Return the lines below verbatim, starting at the line containing "Image resolution: width=1920" and ending at the line containing "The width and height of the screenshot is (538, 406).". Give only those lines.

*** Provided records ***

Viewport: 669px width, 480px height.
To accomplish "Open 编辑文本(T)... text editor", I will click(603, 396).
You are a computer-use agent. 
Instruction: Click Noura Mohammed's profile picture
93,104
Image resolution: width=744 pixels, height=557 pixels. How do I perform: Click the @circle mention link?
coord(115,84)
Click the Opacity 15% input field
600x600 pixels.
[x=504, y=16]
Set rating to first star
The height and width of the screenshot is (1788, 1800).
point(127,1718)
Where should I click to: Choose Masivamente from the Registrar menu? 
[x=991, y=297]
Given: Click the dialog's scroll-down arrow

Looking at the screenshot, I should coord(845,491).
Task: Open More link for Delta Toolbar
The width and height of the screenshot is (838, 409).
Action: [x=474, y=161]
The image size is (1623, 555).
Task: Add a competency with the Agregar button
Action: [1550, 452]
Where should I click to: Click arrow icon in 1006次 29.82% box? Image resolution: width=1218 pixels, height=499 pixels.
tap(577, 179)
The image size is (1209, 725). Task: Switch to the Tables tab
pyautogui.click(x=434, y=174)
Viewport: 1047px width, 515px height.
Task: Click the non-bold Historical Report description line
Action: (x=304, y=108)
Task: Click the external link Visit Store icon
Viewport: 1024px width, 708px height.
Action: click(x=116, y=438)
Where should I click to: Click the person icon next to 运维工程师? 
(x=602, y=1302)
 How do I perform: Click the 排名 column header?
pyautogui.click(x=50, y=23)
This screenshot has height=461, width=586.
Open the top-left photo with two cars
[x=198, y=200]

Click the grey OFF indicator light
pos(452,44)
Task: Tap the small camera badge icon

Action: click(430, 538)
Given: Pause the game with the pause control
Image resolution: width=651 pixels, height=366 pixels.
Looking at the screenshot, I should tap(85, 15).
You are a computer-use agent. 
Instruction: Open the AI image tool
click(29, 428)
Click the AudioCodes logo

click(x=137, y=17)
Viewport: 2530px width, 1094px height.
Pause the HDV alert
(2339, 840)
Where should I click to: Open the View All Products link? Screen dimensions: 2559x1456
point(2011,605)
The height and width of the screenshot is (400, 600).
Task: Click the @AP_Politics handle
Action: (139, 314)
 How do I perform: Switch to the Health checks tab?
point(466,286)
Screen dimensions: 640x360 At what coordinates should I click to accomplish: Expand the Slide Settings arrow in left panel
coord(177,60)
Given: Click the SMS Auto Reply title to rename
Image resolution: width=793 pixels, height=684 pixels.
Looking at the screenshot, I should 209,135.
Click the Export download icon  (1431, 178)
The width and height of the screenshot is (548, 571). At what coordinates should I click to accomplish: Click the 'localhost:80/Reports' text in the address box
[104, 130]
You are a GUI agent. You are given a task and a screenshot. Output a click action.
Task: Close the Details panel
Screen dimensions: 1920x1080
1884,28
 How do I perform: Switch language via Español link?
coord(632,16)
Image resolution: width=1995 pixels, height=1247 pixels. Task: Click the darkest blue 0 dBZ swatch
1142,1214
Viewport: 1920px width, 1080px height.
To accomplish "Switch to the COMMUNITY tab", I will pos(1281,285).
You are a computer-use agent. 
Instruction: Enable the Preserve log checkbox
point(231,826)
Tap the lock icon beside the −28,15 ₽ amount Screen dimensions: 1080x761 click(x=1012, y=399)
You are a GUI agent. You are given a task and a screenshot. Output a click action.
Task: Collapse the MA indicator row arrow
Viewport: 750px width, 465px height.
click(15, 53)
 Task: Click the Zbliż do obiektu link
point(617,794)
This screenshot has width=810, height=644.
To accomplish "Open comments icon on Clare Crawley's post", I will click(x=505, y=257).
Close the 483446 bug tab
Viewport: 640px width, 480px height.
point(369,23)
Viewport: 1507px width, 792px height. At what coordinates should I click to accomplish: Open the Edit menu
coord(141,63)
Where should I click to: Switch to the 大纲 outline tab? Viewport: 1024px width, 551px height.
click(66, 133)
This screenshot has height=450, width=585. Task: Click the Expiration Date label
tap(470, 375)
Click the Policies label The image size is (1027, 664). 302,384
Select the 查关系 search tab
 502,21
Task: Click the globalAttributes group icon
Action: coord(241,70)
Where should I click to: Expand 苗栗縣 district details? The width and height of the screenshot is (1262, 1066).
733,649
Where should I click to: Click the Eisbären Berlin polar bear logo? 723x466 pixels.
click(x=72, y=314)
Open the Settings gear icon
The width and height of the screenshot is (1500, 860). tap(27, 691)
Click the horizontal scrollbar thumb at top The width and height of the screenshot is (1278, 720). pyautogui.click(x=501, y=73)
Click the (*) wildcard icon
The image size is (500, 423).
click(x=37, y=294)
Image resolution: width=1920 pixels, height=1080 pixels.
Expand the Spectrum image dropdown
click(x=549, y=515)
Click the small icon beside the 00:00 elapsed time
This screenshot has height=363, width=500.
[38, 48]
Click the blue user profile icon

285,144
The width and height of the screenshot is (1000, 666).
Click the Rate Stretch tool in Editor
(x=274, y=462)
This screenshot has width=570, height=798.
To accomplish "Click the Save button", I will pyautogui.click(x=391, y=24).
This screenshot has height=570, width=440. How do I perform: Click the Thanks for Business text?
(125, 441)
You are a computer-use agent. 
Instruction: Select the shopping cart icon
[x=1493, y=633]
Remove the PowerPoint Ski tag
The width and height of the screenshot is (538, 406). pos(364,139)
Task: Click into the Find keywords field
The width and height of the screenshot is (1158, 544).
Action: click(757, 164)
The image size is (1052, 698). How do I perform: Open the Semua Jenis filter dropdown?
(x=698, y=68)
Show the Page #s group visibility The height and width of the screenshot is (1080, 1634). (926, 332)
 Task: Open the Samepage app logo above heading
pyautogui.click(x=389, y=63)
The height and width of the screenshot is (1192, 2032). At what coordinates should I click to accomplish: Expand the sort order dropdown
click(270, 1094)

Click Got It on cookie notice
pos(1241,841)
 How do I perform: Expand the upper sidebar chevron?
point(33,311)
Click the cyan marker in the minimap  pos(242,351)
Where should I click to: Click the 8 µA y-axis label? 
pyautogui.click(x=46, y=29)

***

● The result:
Image resolution: width=1920 pixels, height=1080 pixels.
Expand the Spectrum image dropdown
click(x=549, y=515)
Click the small icon beside the 00:00 elapsed time
This screenshot has height=363, width=500.
[38, 48]
Click the blue user profile icon

285,144
The width and height of the screenshot is (1000, 666).
Click the Rate Stretch tool in Editor
(x=274, y=462)
This screenshot has width=570, height=798.
To accomplish "Click the Save button", I will pyautogui.click(x=391, y=24).
This screenshot has height=570, width=440. How do I perform: Click the Thanks for Business text?
(125, 441)
You are a computer-use agent. 
Instruction: Select the shopping cart icon
[x=1493, y=633]
Remove the PowerPoint Ski tag
The width and height of the screenshot is (538, 406). pos(364,139)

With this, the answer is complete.